To circumvent a Republican filibuster, he used budget reconciliation, which was a partisan maneuver but also an existing norm—every president since Jimmy Carter has used reconciliation. When pressed by progressives to break a norm, by having Vice President Kamala Harris ignore the Senate parliamentarian and shoehorn in a $15 minimum wage, Biden balked.

Now that Biden has this victory behind him, he’ll turn to other issues, many that are not budgetary and can’t pass with reconciliation such as immigration reform, infrastructure, and voting rights. Biden is stuck in neutral. He hasn’t thrown his weight behind changing Senate rules. While he’s waxed nostalgic about forging bipartisan compromises, he hasn’t engaged in roll-up-your-sleeves bartering, just modest Oval Office meetings. At some point, Biden will need to shift into gear.

He and his team are using finely calibrated rhetoric to avoid taking a firm position.

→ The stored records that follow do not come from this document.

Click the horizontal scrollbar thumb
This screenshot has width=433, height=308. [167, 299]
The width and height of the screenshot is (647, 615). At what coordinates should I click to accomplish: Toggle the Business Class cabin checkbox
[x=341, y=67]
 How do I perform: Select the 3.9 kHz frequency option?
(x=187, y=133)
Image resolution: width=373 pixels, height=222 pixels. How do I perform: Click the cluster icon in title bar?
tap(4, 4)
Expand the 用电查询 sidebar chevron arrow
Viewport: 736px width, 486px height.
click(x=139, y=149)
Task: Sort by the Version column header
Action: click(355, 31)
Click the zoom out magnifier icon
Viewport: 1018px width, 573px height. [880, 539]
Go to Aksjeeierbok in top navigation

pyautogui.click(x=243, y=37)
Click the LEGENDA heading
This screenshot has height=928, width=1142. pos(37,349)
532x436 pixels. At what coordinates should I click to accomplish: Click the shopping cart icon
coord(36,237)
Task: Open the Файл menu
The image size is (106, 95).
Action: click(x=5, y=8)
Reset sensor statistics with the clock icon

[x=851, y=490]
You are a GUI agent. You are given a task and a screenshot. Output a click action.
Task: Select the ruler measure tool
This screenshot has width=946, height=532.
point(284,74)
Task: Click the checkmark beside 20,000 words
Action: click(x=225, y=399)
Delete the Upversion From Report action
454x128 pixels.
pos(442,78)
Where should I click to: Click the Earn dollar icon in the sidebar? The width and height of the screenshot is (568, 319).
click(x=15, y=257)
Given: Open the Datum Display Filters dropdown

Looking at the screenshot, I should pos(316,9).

White House Press Secretary Jen Psaki said last week that Biden’s “preference is not to make changes to the filibuster rules, and he believes that with the current structure he can work with Democrats and Republicans to get work and business done.”

By saying his “preference” is to keep the current rules and stopping short of resolute opposition to changing the rules, Biden allows the possibility of unleashing partisan fire at a later date (Harris’ tie-breaking Senate vote would be needed to change the rules, so Biden’s position is directly relevant.) But the soft-shoe approach doesn’t escalate pressure on the Senate’s most stubborn Democratic traditionalists: Joe Manchin of West Virginia and Kyrsten Sinema of Arizona.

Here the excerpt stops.